### [Provided data]
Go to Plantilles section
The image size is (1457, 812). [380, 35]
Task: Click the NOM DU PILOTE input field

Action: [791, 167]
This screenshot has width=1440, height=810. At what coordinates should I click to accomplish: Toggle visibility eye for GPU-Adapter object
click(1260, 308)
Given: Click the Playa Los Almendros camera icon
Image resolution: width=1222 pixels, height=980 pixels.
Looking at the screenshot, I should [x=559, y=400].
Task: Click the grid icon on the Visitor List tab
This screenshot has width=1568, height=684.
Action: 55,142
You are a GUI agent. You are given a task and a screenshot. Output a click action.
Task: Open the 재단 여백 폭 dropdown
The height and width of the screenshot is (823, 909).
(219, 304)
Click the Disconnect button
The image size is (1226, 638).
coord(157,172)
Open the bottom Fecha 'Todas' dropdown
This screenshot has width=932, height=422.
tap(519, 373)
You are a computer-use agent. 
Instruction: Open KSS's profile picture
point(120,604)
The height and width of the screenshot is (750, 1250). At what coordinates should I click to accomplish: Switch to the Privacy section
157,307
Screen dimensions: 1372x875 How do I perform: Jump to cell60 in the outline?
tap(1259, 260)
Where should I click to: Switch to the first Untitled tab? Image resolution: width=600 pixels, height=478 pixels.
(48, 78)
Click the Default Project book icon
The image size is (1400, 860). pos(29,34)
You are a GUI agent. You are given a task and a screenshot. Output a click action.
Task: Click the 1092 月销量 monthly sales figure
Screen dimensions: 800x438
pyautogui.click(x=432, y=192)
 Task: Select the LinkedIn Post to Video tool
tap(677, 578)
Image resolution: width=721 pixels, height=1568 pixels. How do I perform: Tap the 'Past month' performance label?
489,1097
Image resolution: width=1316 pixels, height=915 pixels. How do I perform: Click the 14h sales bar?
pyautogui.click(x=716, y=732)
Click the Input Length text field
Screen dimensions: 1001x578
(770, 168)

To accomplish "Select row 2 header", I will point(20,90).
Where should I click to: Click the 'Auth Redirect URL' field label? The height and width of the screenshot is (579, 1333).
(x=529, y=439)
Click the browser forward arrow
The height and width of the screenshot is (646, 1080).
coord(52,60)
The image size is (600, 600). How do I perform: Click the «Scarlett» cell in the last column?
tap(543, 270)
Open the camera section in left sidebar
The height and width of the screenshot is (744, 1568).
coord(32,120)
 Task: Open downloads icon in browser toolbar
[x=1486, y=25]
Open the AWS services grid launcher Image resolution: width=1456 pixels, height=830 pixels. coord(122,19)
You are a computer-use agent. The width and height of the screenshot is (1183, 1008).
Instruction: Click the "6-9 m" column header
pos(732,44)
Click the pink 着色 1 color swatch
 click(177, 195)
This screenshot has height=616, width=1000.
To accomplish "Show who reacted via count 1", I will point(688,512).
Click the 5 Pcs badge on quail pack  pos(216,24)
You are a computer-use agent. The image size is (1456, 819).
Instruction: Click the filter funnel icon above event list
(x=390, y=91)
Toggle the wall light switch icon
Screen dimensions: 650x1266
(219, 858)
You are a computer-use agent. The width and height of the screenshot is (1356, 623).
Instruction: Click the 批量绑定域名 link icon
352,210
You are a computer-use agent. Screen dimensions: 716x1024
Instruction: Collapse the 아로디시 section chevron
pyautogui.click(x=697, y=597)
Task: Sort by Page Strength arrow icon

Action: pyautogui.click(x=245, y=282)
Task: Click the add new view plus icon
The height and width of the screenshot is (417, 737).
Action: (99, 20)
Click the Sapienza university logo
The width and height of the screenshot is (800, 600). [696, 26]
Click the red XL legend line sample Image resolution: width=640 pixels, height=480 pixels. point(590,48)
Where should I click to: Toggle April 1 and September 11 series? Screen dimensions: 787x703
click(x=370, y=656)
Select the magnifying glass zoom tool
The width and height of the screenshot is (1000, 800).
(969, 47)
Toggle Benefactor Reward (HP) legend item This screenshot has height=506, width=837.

### [Goal]
Copy all of the lines above verbatim.

### [Answer to this task]
Go to Plantilles section
The image size is (1457, 812). [380, 35]
Task: Click the NOM DU PILOTE input field

Action: [791, 167]
This screenshot has width=1440, height=810. At what coordinates should I click to accomplish: Toggle visibility eye for GPU-Adapter object
click(1260, 308)
Given: Click the Playa Los Almendros camera icon
Image resolution: width=1222 pixels, height=980 pixels.
Looking at the screenshot, I should [x=559, y=400].
Task: Click the grid icon on the Visitor List tab
This screenshot has width=1568, height=684.
Action: 55,142
You are a GUI agent. You are given a task and a screenshot. Output a click action.
Task: Open the 재단 여백 폭 dropdown
The height and width of the screenshot is (823, 909).
(219, 304)
Click the Disconnect button
The image size is (1226, 638).
coord(157,172)
Open the bottom Fecha 'Todas' dropdown
This screenshot has width=932, height=422.
tap(519, 373)
You are a computer-use agent. 
Instruction: Open KSS's profile picture
point(120,604)
The height and width of the screenshot is (750, 1250). At what coordinates should I click to accomplish: Switch to the Privacy section
157,307
Screen dimensions: 1372x875 How do I perform: Jump to cell60 in the outline?
tap(1259, 260)
Where should I click to: Switch to the first Untitled tab? Image resolution: width=600 pixels, height=478 pixels.
(48, 78)
Click the Default Project book icon
The image size is (1400, 860). pos(29,34)
You are a GUI agent. You are given a task and a screenshot. Output a click action.
Task: Click the 1092 月销量 monthly sales figure
Screen dimensions: 800x438
pyautogui.click(x=432, y=192)
 Task: Select the LinkedIn Post to Video tool
tap(677, 578)
Image resolution: width=721 pixels, height=1568 pixels. How do I perform: Tap the 'Past month' performance label?
489,1097
Image resolution: width=1316 pixels, height=915 pixels. How do I perform: Click the 14h sales bar?
pyautogui.click(x=716, y=732)
Click the Input Length text field
Screen dimensions: 1001x578
(770, 168)

To accomplish "Select row 2 header", I will point(20,90).
Where should I click to: Click the 'Auth Redirect URL' field label? The height and width of the screenshot is (579, 1333).
(x=529, y=439)
Click the browser forward arrow
The height and width of the screenshot is (646, 1080).
coord(52,60)
The image size is (600, 600). How do I perform: Click the «Scarlett» cell in the last column?
tap(543, 270)
Open the camera section in left sidebar
The height and width of the screenshot is (744, 1568).
coord(32,120)
 Task: Open downloads icon in browser toolbar
[x=1486, y=25]
Open the AWS services grid launcher Image resolution: width=1456 pixels, height=830 pixels. coord(122,19)
You are a computer-use agent. The width and height of the screenshot is (1183, 1008).
Instruction: Click the "6-9 m" column header
pos(732,44)
Click the pink 着色 1 color swatch
 click(177, 195)
This screenshot has height=616, width=1000.
To accomplish "Show who reacted via count 1", I will point(688,512).
Click the 5 Pcs badge on quail pack  pos(216,24)
You are a computer-use agent. The image size is (1456, 819).
Instruction: Click the filter funnel icon above event list
(x=390, y=91)
Toggle the wall light switch icon
Screen dimensions: 650x1266
(219, 858)
You are a computer-use agent. The width and height of the screenshot is (1356, 623).
Instruction: Click the 批量绑定域名 link icon
352,210
You are a computer-use agent. Screen dimensions: 716x1024
Instruction: Collapse the 아로디시 section chevron
pyautogui.click(x=697, y=597)
Task: Sort by Page Strength arrow icon

Action: pyautogui.click(x=245, y=282)
Task: Click the add new view plus icon
The height and width of the screenshot is (417, 737).
Action: (99, 20)
Click the Sapienza university logo
The width and height of the screenshot is (800, 600). [696, 26]
Click the red XL legend line sample Image resolution: width=640 pixels, height=480 pixels. point(590,48)
Where should I click to: Toggle April 1 and September 11 series? Screen dimensions: 787x703
click(x=370, y=656)
Select the magnifying glass zoom tool
The width and height of the screenshot is (1000, 800).
(969, 47)
Toggle Benefactor Reward (HP) legend item This screenshot has height=506, width=837.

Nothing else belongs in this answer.